Binary Floating-Point
IRIS supports two binary floating-point encodings.
Compact Float (Type 08)
[length][08][payload...]
- IEEE 754 single-precision (float32)
- little/big-endian depending on platform
- trailing zero bytes are omitted
Examples:
1.5 → 04 08 C0 3F
1.25 → 04 08 A0 3F
0.5 → 03 08 3F
10.0 → 04 08 20 41
IEEE Double (Type 09)
[length][09][8 bytes]
- IEEE 754 double-precision (float64)
- fixed 8-byte payload
Example:
$double(0.1)
→ 0A 09 9A 99 99 99 99 99 B9 3F
Summary
$LISTBUILD is not just a helper function — it is a core binary storage format inside IRIS.
It combines:
-
variable-length element encoding
-
compact integer representation
-
decimal values as scaled integers
-
binary floating-point in two forms:
- compact float32 (
08) - full float64 (
09)
- compact float32 (
The format is:
- space-efficient
- self-delimiting
- internally consistent across types
While not formally documented, its structure is stable and precise enough to be reverse-engineered and implemented outside IRIS.
Comments
THANK YOU @Dmitry Maslennikov for this excellent insight into the probably
most important internal structure element of IRIS and its data type variations.
👍👏
Just two comments:
"Observations: ... payload grows only when required" is correct but a more correct explanation would be "the whole list structure is created with a minimum memory usage in mind".

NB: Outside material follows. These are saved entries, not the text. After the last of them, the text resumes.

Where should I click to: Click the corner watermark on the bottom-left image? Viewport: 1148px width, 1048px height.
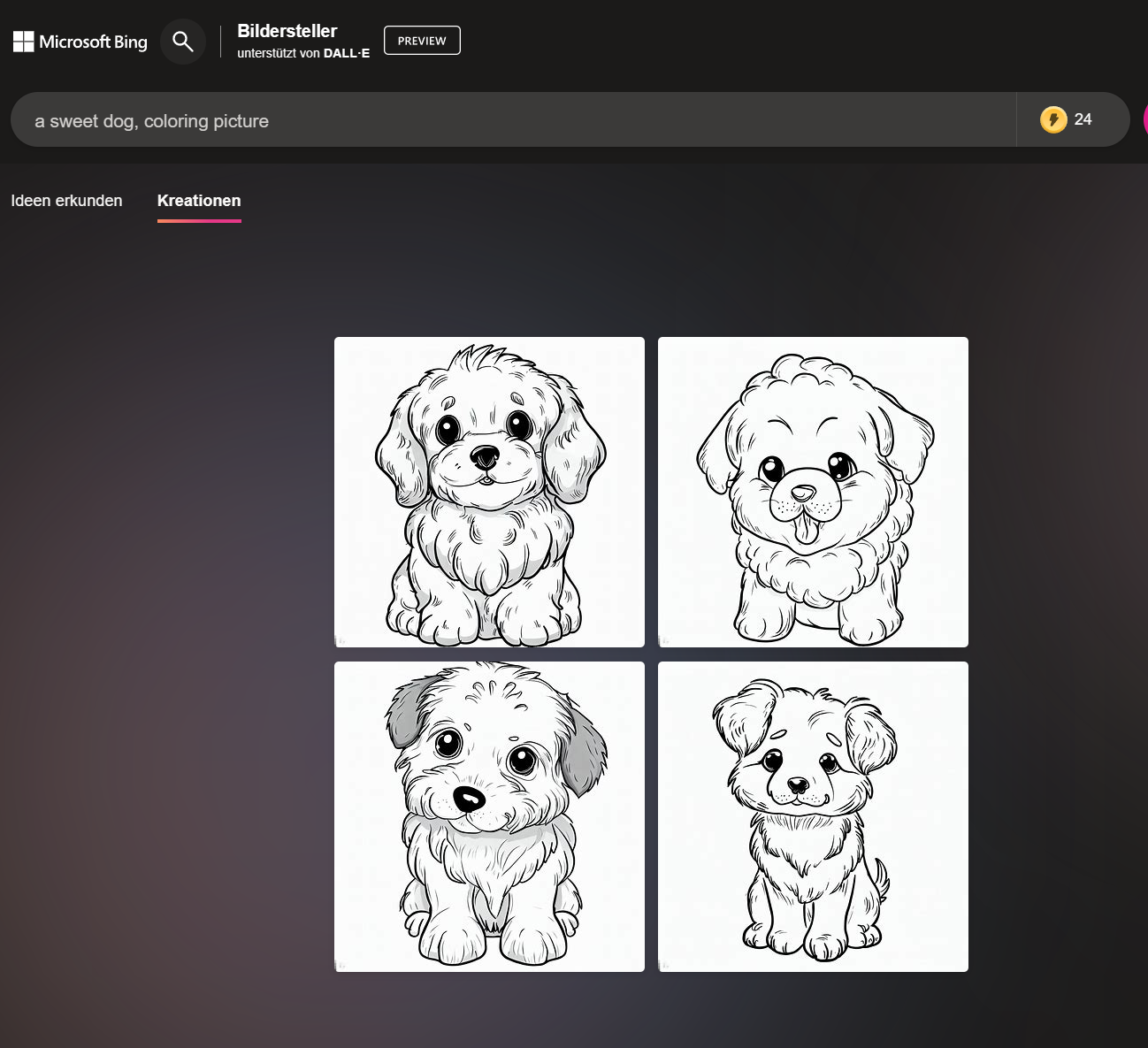tap(341, 965)

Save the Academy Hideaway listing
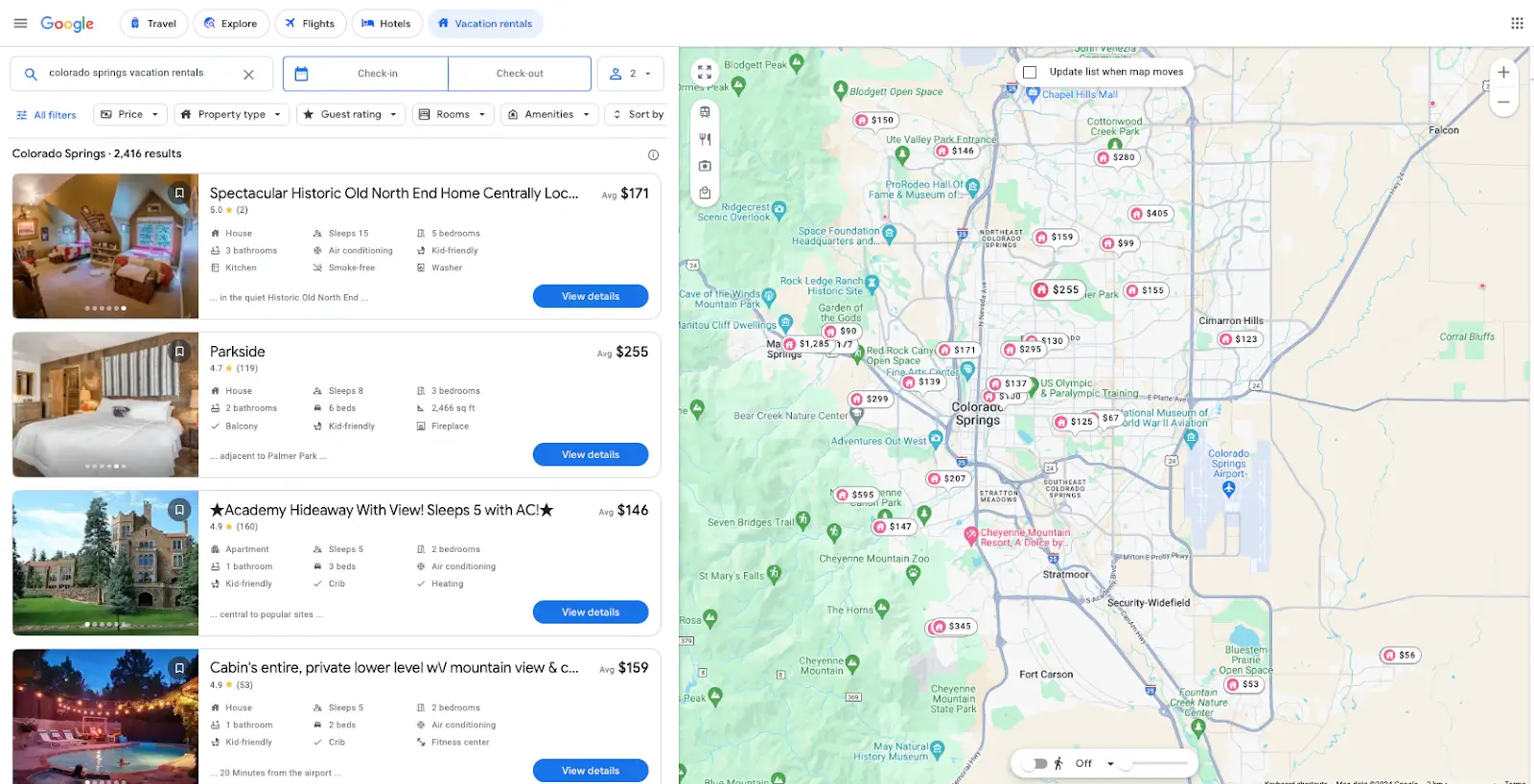pos(179,510)
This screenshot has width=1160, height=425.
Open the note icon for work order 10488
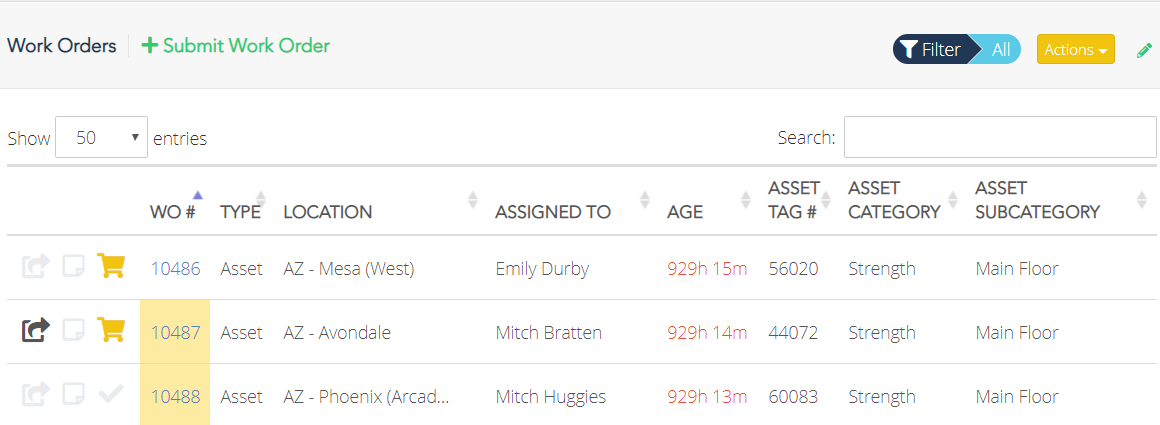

The above note (minimum storage size) leads to special cases:
1) an integer 0 is stored in two bytes only
02 04 (length, type) and not
03 04 00 (length, type, data) which is also accepted(*)
The same goes for nullstring (which is obvious)
02 01 (length, type and, of course, no data), ASCII nullstring
02 02 (length, type) a "Unicode" nullstring,
2) If only the length component is present and equals 1,
then this indicates a NULL element (i.e. a missing element):
set x=$lb(85,,,0,"","abc")
zzdump x --> 03 04 55 01 01 02 04 02 01 05 01 61 62 63
which breaks down into
03 04 55 $li(x,1) = 85
01 $li(x,2) = <NULL VALUE>
01 $li(x,3) = <NULL VALUE>
02 04 $li(x,4) = 0
02 01 $li(x,5) = "" / nullstring
05 01 61 62 63 $li(x,6) = "abc"
(*) I use this side effect (list use minimal bytes for integers) and ASCII strings are accepted even if their type is unicode) in some of my CallOuts to return results (as an IRIS-List) without explicitly converting C's two byte string into one byte ASCII where it aplies and I return integer values either as four or eith bytes even if the value would fit in two, three or five bytes.
For example, the ReadColumn() method of the excel library class could return something like
set colData = %exl.ReadColumn(3)
zzdump colData
08 02 61 00 62 00 63 00 06 04 55 00 00 00 (ASCII "as" Unicode, 1 byte integer in 4 bytes)
zwrite colData
colData=$lb("abc",85)
Thank you guys at ISC for this wise implementation!